Estomihi | Gottesdienst vom 14. Februar 2021

Jesu Passion steht kurz bevor

Am Sonntag vor der Passionszeit bestimmen die Leidensankündigung Jesu und der Ruf in die Nachfolge das Thema. Beides ist eingebettet in das Hohelied der Liebe aus dem 1. Korintherbrief. Das Leiden Jesu ist ein Leiden aus Liebe. Estomihi – kommt von „Esto mihi in Deum protectorem, et in locum refugii, ut salvum me facias.“ und bedeutet


„Sei mir ein starker Fels und eine Burg, dass du mir helfest!“ | – Psalm 31,3 (LUT 17)

Estomihi – mehr dazu auf www.kirchenjahr-evangelisch.de.

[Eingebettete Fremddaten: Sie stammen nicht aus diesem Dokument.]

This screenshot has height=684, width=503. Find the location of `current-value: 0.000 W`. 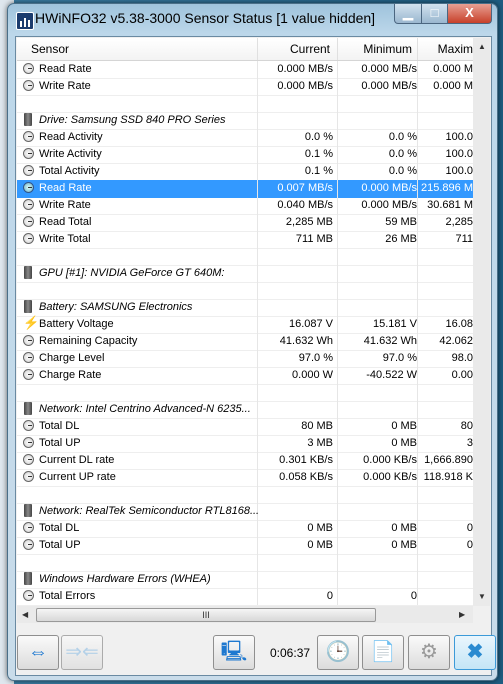

current-value: 0.000 W is located at coordinates (312, 375).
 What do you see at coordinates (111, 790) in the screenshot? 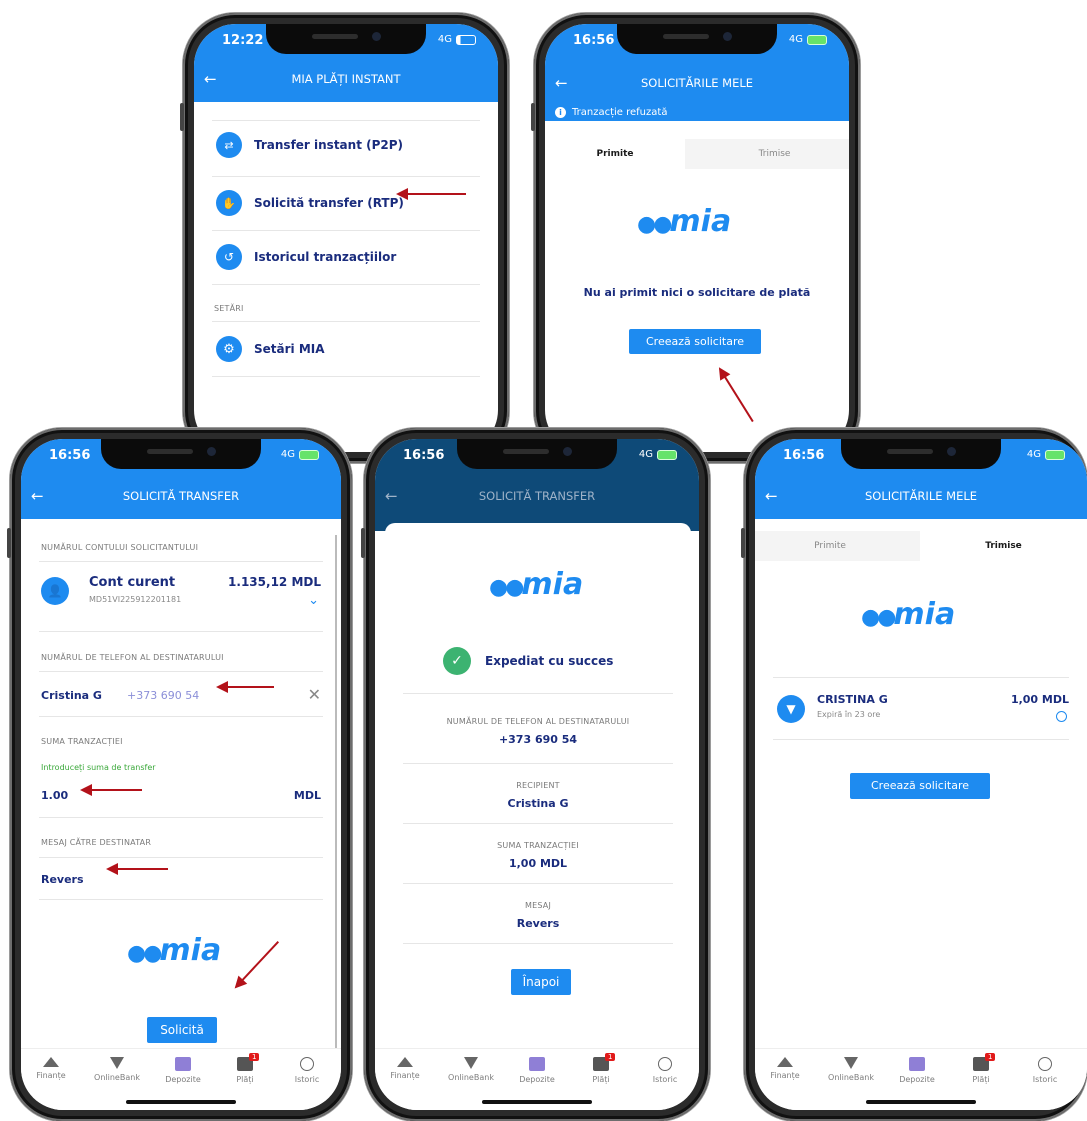
I see `annotation-arrow-amount` at bounding box center [111, 790].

Der Gottesdienst vom 14. Februar 2021

Edwin beginnt mit Worten aus Lukas, 18,31 … seht, wir gehen hinauf nach Jerusalem, und es wird alles vollendet werden …

Christian (Vollheim) liest aus dem Psalm 31, 2-9 und das Evagelium des heutigen Sonntags aus dem Markusevagelium, 8. Kapitel, 31-38 und im Anschluss bekennt sich die Gemeinde zu Gott und spricht gemeinsam das Glaubensbekenntnis.

Die Predigt von Edwin bezieht sich heute auf die Worte aus Jesaja 58,1-10

Diese Worte sind so passend für die unmittelbar bevorstehende Passionszeit – hier ein Ausschnitt:

5 Denkt ihr, mir einen Gefallen zu tun, wenn ihr bloß auf Essen und Trinken verzichtet, den Kopf hängen lasst und euch in Trauergewändern in die Asche setzt? Nennt ihr so etwas ›Fasten‹? Ist das ein Tag, an dem ich, der HERR, Freude habe?
6 Nein – ein Fasten, das mir gefällt, sieht anders aus: Löst die Fesseln der Menschen, die man zu Unrecht gefangen hält, befreit sie vom drückenden Joch der Sklaverei und gebt ihnen ihre Freiheit wieder! Schafft jede Art von Unterdrückung ab!
7 Teilt euer Brot mit den Hungrigen, nehmt Obdachlose bei euch auf, und wenn ihr einem begegnet, der in Lumpen herumläuft, gebt ihm Kleider! Helft, wo ihr könnt, und verschließt eure Augen nicht vor den Nöten eurer Mitmenschen!
8 Dann wird mein Licht eure Dunkelheit vertreiben wie die Morgensonne, und in kurzer Zeit sind eure Wunden geheilt.